Source data START

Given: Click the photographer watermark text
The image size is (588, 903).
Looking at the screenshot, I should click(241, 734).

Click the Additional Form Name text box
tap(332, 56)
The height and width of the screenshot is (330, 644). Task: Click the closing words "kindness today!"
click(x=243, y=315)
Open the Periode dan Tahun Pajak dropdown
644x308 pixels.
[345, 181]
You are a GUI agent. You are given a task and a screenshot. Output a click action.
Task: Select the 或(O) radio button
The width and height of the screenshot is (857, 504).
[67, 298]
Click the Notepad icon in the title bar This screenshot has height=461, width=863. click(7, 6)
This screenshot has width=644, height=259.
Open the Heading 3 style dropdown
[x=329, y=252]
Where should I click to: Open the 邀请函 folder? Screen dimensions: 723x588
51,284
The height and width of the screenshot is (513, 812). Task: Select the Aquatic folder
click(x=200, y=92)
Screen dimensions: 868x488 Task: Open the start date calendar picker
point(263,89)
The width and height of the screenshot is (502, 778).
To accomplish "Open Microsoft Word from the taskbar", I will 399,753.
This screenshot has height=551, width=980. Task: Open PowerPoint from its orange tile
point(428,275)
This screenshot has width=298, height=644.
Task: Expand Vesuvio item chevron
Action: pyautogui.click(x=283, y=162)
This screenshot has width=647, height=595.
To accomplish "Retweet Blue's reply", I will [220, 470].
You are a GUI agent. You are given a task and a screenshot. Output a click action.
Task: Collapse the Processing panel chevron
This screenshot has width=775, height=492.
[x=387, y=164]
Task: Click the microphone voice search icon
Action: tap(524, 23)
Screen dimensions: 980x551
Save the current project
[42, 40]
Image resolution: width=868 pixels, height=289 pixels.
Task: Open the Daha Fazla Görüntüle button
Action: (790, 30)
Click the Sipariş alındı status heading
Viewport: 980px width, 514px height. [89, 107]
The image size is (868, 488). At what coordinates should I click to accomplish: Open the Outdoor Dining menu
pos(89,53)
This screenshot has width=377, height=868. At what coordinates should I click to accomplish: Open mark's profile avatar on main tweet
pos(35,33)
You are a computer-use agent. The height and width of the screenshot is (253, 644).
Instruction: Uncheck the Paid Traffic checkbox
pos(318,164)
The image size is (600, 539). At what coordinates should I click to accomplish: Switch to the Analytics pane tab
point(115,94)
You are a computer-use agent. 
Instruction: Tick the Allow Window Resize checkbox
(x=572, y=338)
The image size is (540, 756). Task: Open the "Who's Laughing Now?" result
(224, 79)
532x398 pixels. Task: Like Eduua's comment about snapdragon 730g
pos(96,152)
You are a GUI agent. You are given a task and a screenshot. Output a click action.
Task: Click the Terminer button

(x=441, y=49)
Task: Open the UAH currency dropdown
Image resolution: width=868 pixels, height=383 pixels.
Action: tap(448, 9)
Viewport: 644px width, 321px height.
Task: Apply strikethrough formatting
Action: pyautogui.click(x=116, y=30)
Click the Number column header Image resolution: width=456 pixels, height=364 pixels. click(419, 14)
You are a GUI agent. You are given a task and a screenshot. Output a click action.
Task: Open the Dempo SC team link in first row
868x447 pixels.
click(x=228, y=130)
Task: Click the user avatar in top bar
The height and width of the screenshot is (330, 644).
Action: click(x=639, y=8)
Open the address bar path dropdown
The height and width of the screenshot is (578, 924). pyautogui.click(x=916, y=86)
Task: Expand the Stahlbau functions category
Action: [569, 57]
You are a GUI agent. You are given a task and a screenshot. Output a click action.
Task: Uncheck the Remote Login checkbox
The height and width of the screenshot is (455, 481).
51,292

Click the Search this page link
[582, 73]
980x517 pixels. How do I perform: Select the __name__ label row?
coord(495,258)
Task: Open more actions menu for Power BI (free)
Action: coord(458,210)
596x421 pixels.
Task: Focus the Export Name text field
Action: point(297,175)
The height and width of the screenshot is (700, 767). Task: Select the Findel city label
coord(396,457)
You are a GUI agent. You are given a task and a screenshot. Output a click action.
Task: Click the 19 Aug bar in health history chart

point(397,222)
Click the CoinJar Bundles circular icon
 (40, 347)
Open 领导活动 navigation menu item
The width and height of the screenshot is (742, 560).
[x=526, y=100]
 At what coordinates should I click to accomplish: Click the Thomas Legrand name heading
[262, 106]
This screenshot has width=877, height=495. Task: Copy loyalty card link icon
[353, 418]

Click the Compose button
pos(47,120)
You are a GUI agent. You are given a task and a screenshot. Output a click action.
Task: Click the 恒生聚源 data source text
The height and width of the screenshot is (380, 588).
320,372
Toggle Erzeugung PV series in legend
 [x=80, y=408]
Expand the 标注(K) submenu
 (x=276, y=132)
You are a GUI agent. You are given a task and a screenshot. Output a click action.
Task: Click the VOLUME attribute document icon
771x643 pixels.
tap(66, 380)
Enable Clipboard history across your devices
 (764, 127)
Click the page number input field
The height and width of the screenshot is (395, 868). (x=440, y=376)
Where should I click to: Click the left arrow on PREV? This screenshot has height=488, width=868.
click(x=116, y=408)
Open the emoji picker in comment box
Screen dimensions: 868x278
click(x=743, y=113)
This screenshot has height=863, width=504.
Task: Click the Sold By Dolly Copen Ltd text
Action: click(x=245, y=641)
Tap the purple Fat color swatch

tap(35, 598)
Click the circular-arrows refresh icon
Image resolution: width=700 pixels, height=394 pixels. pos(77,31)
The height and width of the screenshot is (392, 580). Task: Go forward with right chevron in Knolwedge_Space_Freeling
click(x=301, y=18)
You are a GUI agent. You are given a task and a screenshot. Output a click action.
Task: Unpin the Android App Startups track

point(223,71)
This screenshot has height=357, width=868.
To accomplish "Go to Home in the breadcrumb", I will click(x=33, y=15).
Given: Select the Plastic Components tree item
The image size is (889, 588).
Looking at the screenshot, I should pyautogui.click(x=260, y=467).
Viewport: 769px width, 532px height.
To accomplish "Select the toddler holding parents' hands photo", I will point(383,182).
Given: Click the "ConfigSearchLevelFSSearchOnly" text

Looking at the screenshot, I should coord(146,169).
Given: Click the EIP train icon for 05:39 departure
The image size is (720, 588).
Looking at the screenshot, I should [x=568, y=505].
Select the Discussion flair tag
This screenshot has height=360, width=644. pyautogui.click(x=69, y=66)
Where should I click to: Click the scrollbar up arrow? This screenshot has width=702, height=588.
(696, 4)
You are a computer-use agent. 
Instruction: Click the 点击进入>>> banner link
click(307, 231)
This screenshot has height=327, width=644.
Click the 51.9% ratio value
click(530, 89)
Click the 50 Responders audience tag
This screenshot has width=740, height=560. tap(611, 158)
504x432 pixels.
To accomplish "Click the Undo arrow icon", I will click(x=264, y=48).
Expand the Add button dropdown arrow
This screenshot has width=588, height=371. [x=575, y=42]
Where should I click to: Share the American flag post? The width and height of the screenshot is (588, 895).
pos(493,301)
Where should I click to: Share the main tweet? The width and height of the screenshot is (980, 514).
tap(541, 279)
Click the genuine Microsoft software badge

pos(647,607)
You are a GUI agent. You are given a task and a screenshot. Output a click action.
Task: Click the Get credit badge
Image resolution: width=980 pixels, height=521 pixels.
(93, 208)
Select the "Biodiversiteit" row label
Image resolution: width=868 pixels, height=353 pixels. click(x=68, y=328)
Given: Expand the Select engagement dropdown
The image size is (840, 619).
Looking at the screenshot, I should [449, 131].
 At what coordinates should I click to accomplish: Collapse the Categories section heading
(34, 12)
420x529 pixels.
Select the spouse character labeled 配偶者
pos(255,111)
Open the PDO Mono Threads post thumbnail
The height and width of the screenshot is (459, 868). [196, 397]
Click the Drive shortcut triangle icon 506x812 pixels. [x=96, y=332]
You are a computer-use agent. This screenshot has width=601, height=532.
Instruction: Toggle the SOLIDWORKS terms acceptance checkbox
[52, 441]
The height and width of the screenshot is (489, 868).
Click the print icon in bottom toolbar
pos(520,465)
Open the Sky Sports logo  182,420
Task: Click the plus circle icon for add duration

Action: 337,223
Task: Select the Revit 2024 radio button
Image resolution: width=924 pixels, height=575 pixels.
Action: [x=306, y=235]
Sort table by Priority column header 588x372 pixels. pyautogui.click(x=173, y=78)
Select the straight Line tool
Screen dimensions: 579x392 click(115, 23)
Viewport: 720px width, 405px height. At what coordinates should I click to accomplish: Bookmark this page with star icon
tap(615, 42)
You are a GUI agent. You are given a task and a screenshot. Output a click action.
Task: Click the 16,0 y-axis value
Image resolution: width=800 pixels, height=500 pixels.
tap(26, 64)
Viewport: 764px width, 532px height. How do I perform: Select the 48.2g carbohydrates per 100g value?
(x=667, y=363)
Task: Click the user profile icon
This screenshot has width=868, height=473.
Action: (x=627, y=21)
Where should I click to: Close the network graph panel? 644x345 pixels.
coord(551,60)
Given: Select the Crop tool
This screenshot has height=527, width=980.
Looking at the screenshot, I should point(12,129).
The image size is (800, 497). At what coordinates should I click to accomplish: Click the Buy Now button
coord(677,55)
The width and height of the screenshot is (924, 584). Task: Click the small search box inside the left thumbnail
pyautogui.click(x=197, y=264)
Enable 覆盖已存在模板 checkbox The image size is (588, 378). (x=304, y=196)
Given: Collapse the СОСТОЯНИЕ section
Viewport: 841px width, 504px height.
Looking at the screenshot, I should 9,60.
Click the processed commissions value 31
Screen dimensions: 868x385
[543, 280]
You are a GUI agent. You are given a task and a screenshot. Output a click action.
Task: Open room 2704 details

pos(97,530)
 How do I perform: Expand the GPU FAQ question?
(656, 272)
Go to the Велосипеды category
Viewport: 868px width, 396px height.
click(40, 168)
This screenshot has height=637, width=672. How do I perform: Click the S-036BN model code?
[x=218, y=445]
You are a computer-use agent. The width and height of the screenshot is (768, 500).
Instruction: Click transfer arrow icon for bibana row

Source data END

All that is wanted is the line with "This screenshot has height=637, width=672." and every later line in the entries, reproduced exactly.

## [Answer box]
This screenshot has height=637, width=672. How do I perform: Click the S-036BN model code?
[x=218, y=445]
You are a computer-use agent. The width and height of the screenshot is (768, 500).
Instruction: Click transfer arrow icon for bibana row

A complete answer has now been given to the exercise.